Charles B. Stanley - QEP Resources, Inc.

That's a great question. Obviously, what we've done is optimized to the rig count to the frac crew efficiency. If you just add an incremental rig, you don't really do anything other than move the drilled and cased front out – in front of the frac crew. We still have some downtime throughout the quarter with the frac crew. It hasn't run constantly for the full 90 days. So, there's still a little bit of cushion there, but we're probably going to get most of that absorbed just with drilling longer laterals and being able to manufacture more holes, because we're not – obviously, when we're drilling a longer lateral, the lateral drills relatively quick.

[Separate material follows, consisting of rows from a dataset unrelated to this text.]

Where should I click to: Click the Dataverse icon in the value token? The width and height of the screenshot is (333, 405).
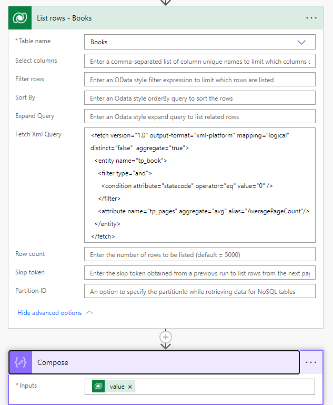pyautogui.click(x=98, y=387)
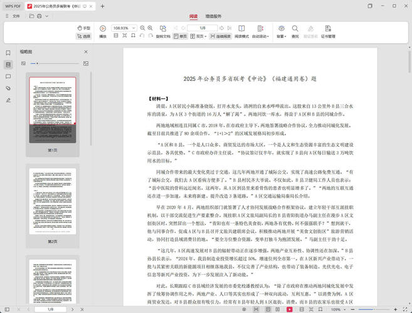
Task: Open Screenshot and compare (截图和对比)
Action: [312, 31]
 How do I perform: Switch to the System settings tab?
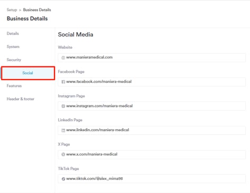[13, 46]
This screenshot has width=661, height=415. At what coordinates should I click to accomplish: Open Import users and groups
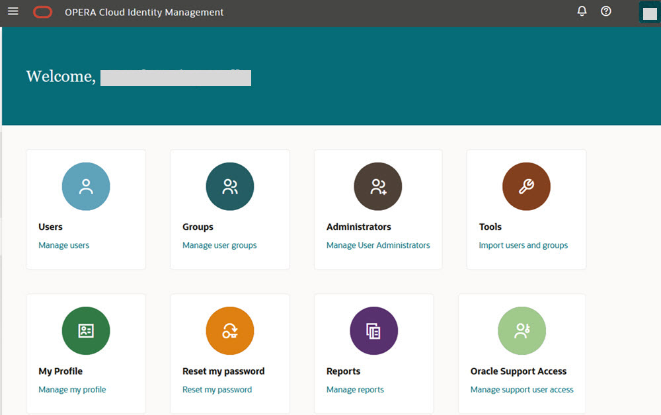pyautogui.click(x=523, y=245)
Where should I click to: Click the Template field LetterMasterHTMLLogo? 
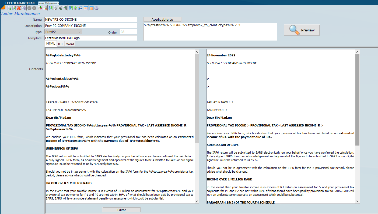[x=90, y=38]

So, we're not likely to need another rig to keep feeding the frac crew. It probably logically takes a minimum of two additional rigs, 2.5 rigs to start thinking about another frac crew, and it's not full time. So, that's one of the challenges in ramping up, is exactly how you ramp up to maintain the completion efficiencies that we've been able to capture to-date.

Kevin Moreland Maccurdy - Heikkinen Energy Advisors LLC

That's great color. Thanks, guys.

Operator

There are no further questions. I would like to turn the floor over to Chuck for closing comments.

Charles B. Stanley - QEP Resources, Inc.

Thank you very much for dialing in today. Obviously, a great quarter and some significant accomplishments with the closing of our Uinta Basin sale, additional assets that we sold, the entry into definitive agreement to sell our Williston Basin assets and continued progress on our Haynesville divesture. We're well along the pathway that we articulated back in February to becoming a pure-play Permian Basin company.

We certainly appreciate the interest of our investors and patience in us – in our efforts to get to that in state. And I also want to thank our employees for their patience and professionalism as we've transitioned these assets and continue to transition these assets to their new owners.

Thank you all for calling in today. Look forward to seeing you all soon at upcoming conferences.

Operator

This concludes today's teleconference. You may disconnect your lines at this time. And thank you for your participation.